Getting Composer to work with GitHub tokens on Shippable
Composer is a dependency manager for PHP. If you're using it in your projects and running builds on Shippable, you might notice that once in a while your builds fail with a dangerous looking error:
Could not fetch https://api.github.com/repos/twilio/twilio-php/zipball/51ab2929a66d4455ecb470eafdfe2bab798945ff,
enter your GitHub credentials to go over the API rate limit
The credentials will be swapped for an OAuth token stored in /home/shippable/.phpenv/versions/5.4/composer/auth.json,
your password will not be stored
To revoke access to this token you can visit https://github.com/settings/applications
Build timed out
This can be a frustrating error to deal with, because Composer is waiting for user input and your build will just wait until it times out or you manually cancel it.
Wait, my build runs fine locally. Why does this happen only on Shippable?
Composer downloads dependencies directly from GitHub. By default it does this using unauthenticated requests and GitHub currently allows only 60 unauthenticated requests per hour. Unless you're using dedicated hosts on Shippable, you're running on our shared hosts. It looks like GitHub applies the rate limit to an IP address so if other builds running on the same host have already made 60 calls to GitHub in the last hour, your build is going to fail.
OK, so how do I get this to work on Shippable?
Composer lets you configure a GitHub OAuth token. Once you do this, you'll be making authenticated requests to GitHub and your rate limit immediately shoots up to 5,000 requests per hour. Because this is done with your unique token, the rate limit is all yours to consume and doesn't get shared with any other builds that might be running. Let's get started with this.
Step 1: Create a GitHub token
Generate a GitHub token. You only need read permission, so it's safe to uncheck all of the scopes for the token.
Step 2: Protect your token with Shippable environment variable encryption
Now that you have a token you want to tell composer to use it during your build. However, you shouldn't just check this in to your repository because it's a private token for your account. This is where Shippable's encrypted environment variables come in handy. Head over to your subscription dashboard on Shippable and click on the "Encrypted env vars" link:
Define a new environment variable. I'm going to call it MY_GITHUB_TOKEN
like so:
Step 3: Add the environment variable to your YML file
Paste the output from the encryption dialog exactly as it is to the env
section of your shippable.yml
file.
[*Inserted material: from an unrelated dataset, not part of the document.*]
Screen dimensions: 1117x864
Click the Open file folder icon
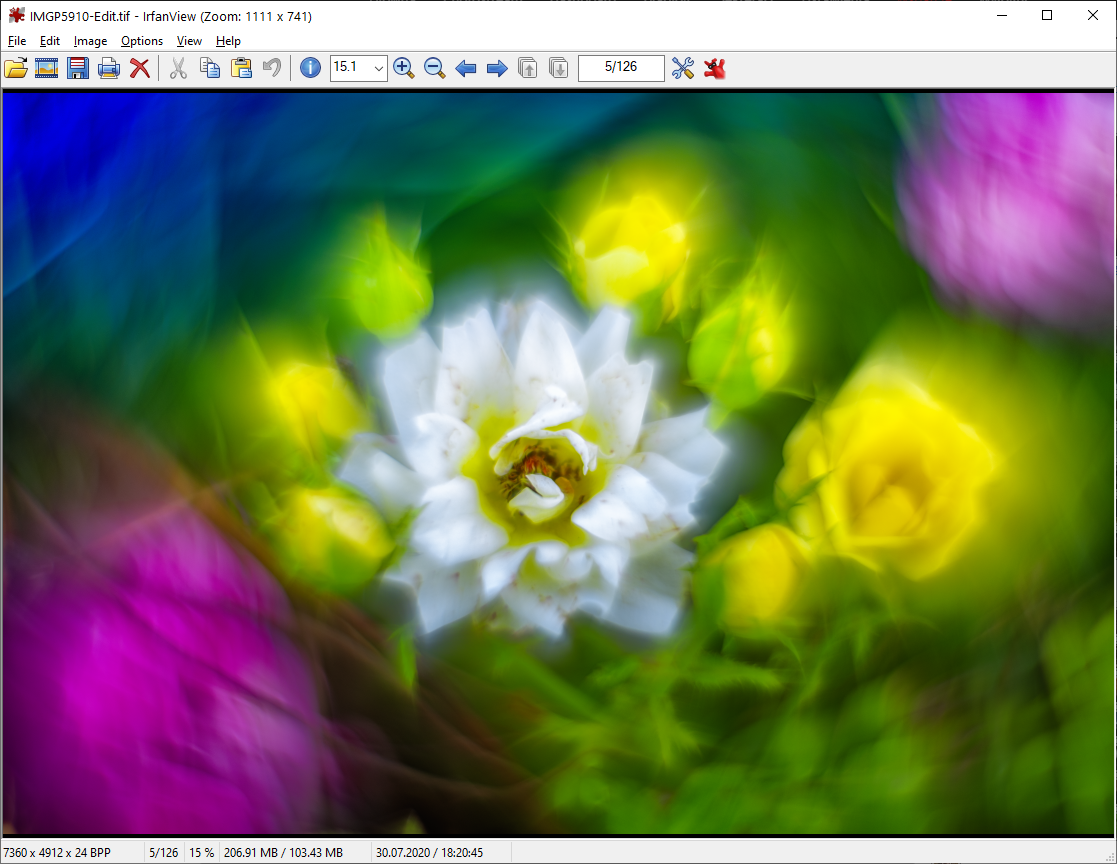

When your build runs, this value will be decrypted and made available to your build as an environment variable called MY_GITHUB_TOKEN
.
Step 4: Configure Composer to use your token
The last step is to tell Composer to use your token. Just add this to your before_install
section and you're done:
before_install:
- composer config -g github-oauth.github.com $MY_GITHUB_TOKEN
That's it. Composer will now use your personal token when fetching dependencies from GitHub.